----- DATASET RECORDS

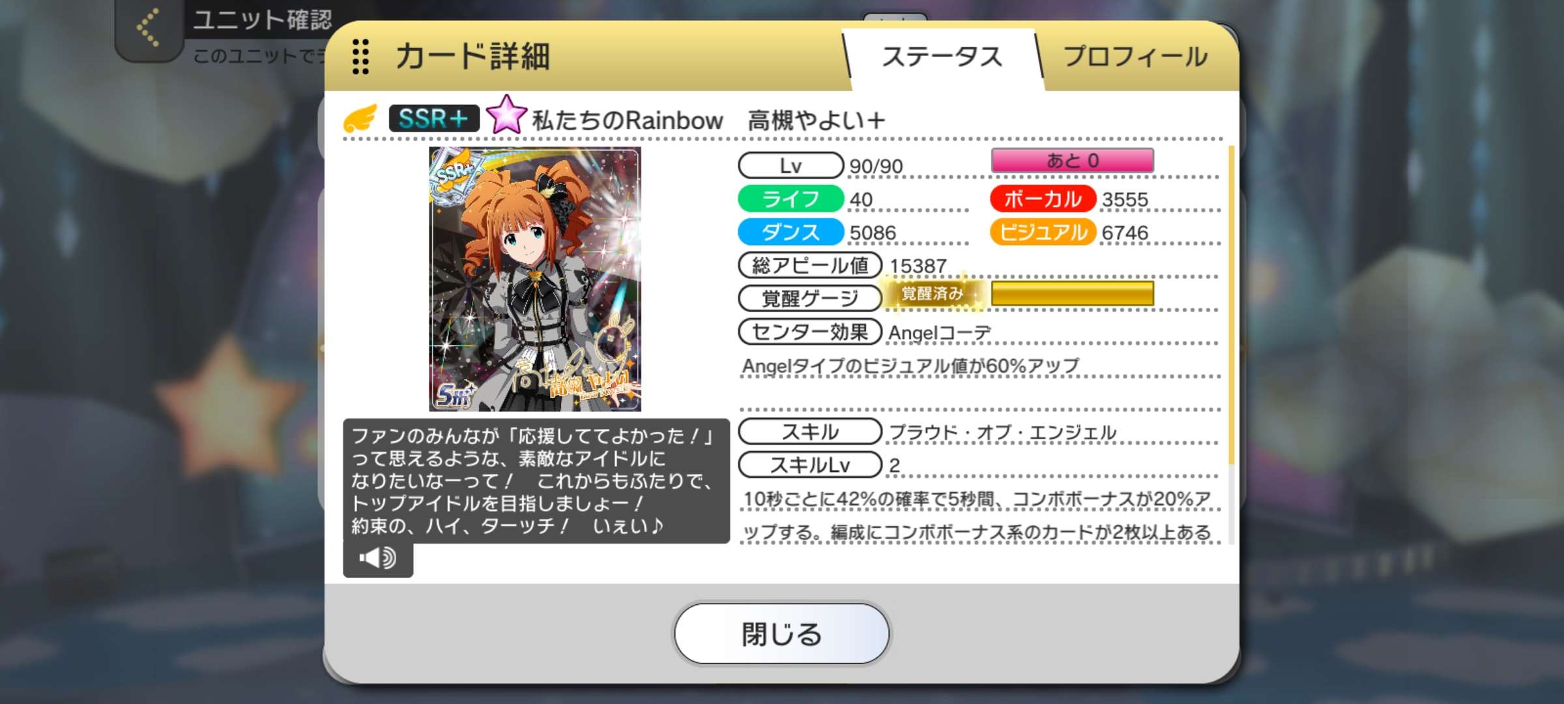Image resolution: width=1564 pixels, height=704 pixels.
Task: Click the スキル label pill
Action: click(x=810, y=432)
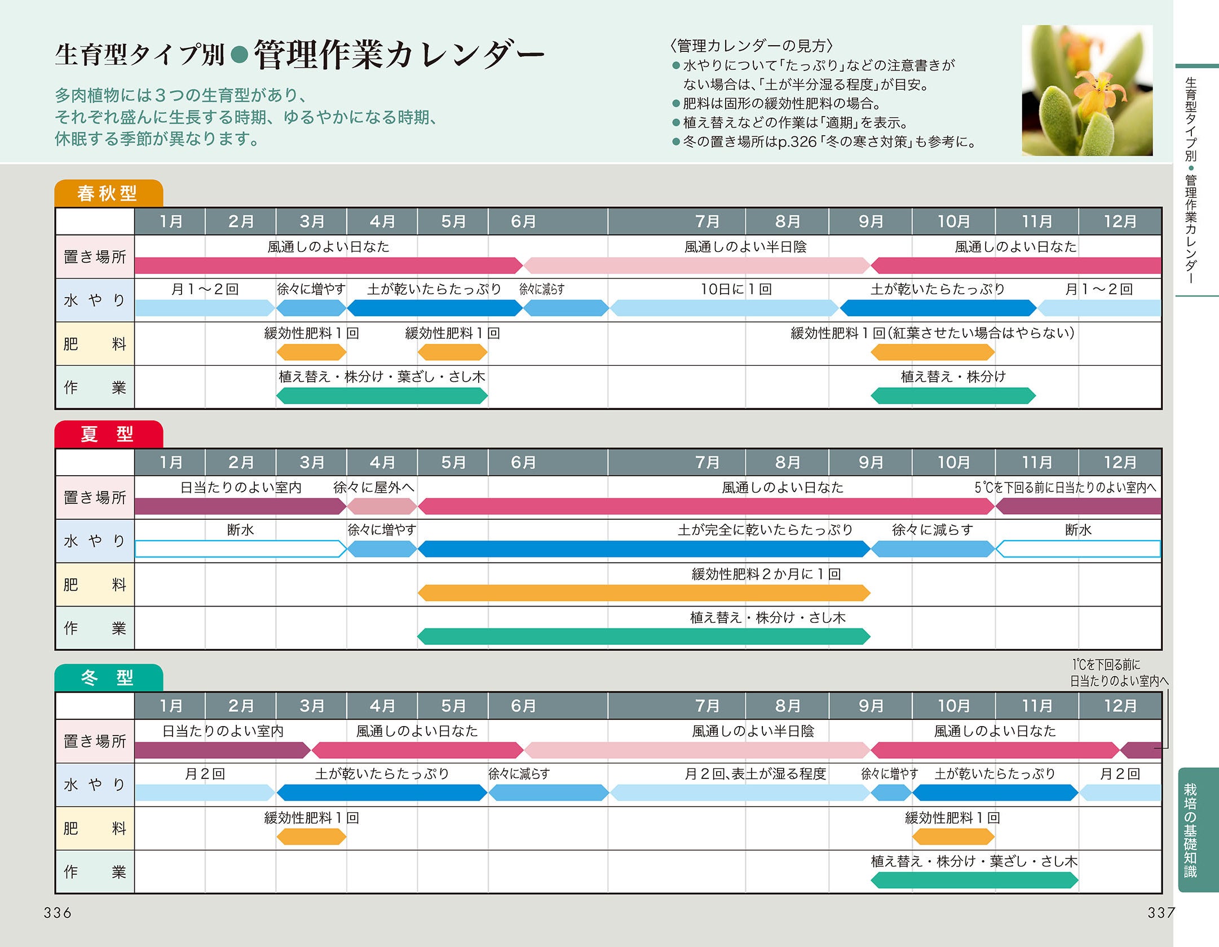The height and width of the screenshot is (947, 1219).
Task: Click page number 336
Action: pyautogui.click(x=58, y=913)
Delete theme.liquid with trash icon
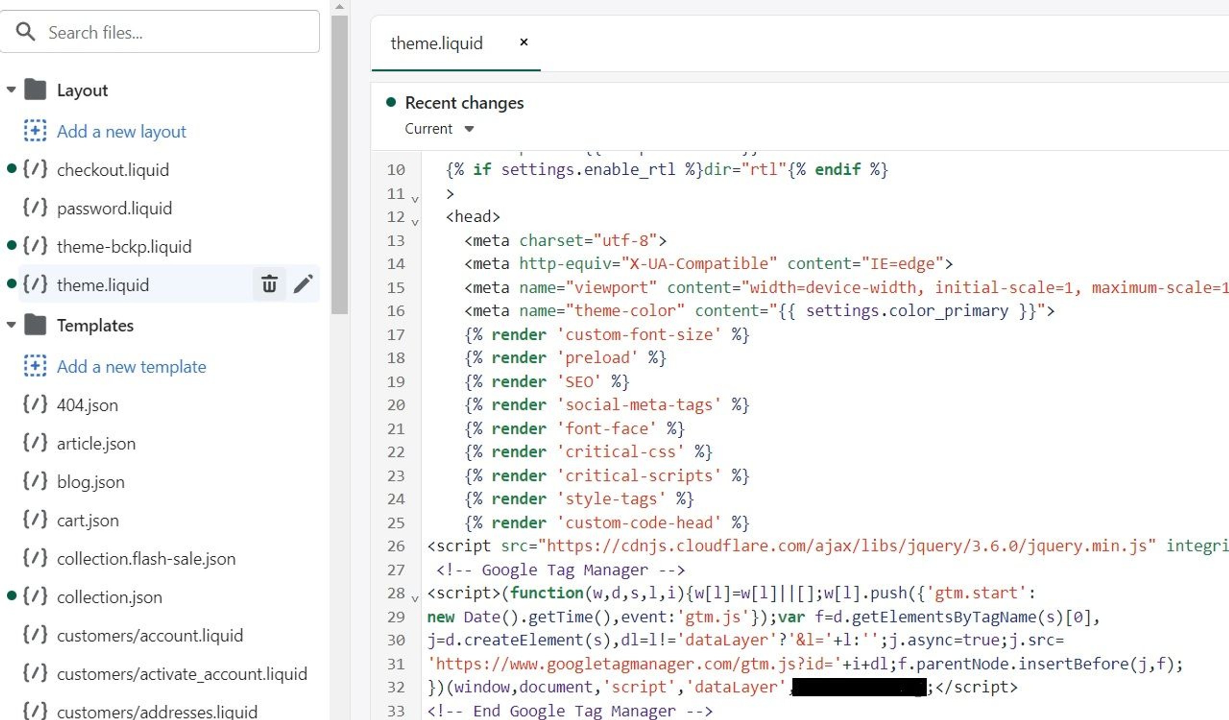 269,284
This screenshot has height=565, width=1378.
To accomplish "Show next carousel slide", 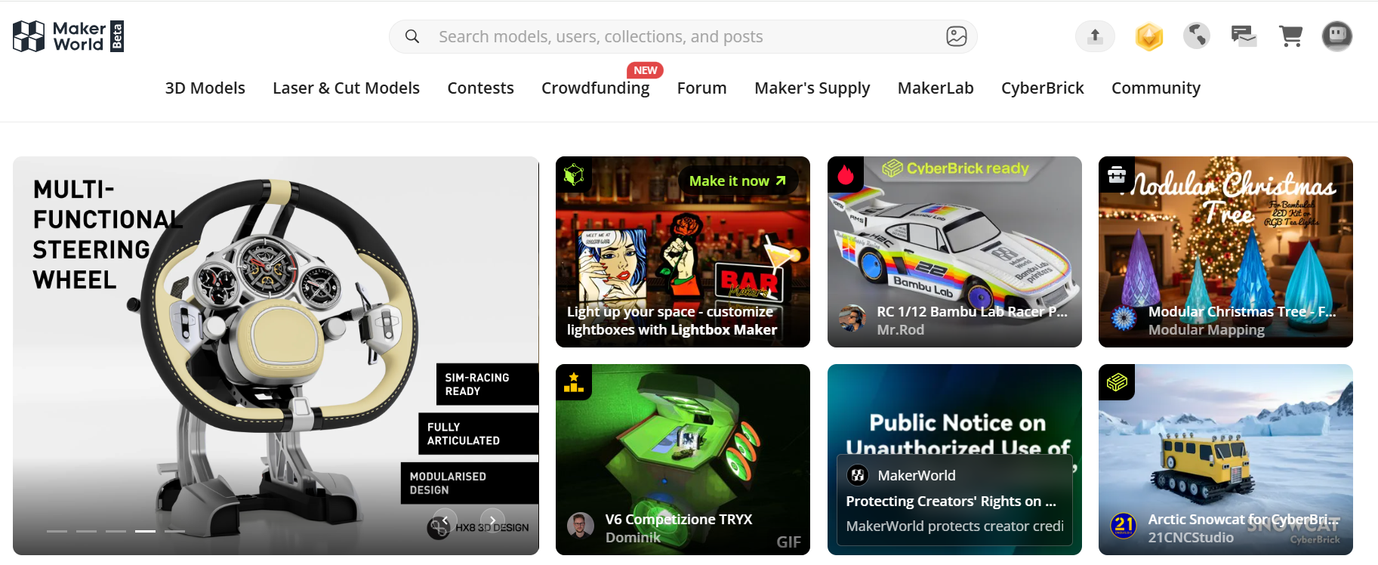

----------

Reproduce the items from the line containing "Delete theme.liquid with trash icon" through the end of the items, replacing "carousel" with "slideshow" and leaving everything else unchanged. Omit the pictures from your answer.

PROBLEM SOLUTION:
Delete theme.liquid with trash icon
 269,284
This screenshot has height=565, width=1378.
To accomplish "Show next slideshow slide", 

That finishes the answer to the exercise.